■ WHAT TO WORK ON:
Once you find the line containing "This screenshot has height=812, width=1494." in the data below, copy it and each following line exactly, up to and including the line containing "Given: Select the Crosshair tool", and nothing else.

Dataset entries
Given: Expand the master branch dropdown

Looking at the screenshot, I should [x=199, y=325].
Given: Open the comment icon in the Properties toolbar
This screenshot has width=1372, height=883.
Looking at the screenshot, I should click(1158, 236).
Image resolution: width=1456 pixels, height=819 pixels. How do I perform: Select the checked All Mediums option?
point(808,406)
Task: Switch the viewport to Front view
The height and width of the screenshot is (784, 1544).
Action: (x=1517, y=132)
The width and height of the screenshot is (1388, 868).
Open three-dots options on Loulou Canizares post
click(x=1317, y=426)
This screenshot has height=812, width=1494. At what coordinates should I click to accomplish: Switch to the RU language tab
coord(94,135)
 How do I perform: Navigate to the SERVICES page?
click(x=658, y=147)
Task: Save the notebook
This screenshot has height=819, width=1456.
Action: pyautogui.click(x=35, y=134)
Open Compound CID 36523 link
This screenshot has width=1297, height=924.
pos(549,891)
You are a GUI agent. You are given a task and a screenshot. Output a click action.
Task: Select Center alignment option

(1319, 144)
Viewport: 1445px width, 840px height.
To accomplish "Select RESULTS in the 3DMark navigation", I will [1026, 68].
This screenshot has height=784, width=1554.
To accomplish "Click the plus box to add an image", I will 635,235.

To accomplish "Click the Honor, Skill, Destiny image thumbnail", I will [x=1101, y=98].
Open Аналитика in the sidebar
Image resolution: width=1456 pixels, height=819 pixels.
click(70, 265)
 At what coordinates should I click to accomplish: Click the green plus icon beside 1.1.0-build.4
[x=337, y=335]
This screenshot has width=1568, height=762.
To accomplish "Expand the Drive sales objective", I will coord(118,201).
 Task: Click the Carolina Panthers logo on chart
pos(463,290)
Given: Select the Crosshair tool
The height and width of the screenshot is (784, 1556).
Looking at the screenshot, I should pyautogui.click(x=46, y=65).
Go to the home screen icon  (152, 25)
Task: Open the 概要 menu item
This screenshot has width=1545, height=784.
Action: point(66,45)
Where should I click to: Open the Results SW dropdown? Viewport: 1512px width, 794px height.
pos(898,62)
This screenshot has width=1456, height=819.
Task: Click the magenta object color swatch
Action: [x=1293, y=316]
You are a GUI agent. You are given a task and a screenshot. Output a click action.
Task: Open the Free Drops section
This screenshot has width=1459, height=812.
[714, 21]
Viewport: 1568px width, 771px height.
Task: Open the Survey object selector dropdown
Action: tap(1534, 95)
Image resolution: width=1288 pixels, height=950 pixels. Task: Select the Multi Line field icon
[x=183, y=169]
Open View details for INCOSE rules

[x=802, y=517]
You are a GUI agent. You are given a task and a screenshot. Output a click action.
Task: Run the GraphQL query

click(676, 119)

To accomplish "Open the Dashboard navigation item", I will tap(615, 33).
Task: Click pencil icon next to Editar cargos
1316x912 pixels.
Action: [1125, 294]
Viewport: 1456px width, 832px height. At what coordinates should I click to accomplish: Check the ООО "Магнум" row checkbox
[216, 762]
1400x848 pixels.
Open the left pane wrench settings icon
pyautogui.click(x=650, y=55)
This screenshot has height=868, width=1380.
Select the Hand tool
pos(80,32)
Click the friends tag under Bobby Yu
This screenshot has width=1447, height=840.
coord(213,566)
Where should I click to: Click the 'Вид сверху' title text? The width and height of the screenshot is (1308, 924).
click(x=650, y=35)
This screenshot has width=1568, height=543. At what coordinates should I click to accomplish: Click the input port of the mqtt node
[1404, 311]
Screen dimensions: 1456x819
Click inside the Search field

■ SOLUTION FOR THIS PROBLEM:
This screenshot has height=812, width=1494. At what coordinates should I click to accomplish: Switch to the RU language tab
coord(94,135)
 How do I perform: Navigate to the SERVICES page?
click(x=658, y=147)
Task: Save the notebook
This screenshot has height=819, width=1456.
Action: pyautogui.click(x=35, y=134)
Open Compound CID 36523 link
This screenshot has width=1297, height=924.
pos(549,891)
You are a GUI agent. You are given a task and a screenshot. Output a click action.
Task: Select Center alignment option

(1319, 144)
Viewport: 1445px width, 840px height.
To accomplish "Select RESULTS in the 3DMark navigation", I will [1026, 68].
This screenshot has height=784, width=1554.
To accomplish "Click the plus box to add an image", I will 635,235.

To accomplish "Click the Honor, Skill, Destiny image thumbnail", I will [x=1101, y=98].
Open Аналитика in the sidebar
Image resolution: width=1456 pixels, height=819 pixels.
click(70, 265)
 At what coordinates should I click to accomplish: Click the green plus icon beside 1.1.0-build.4
[x=337, y=335]
This screenshot has width=1568, height=762.
To accomplish "Expand the Drive sales objective", I will coord(118,201).
 Task: Click the Carolina Panthers logo on chart
pos(463,290)
Given: Select the Crosshair tool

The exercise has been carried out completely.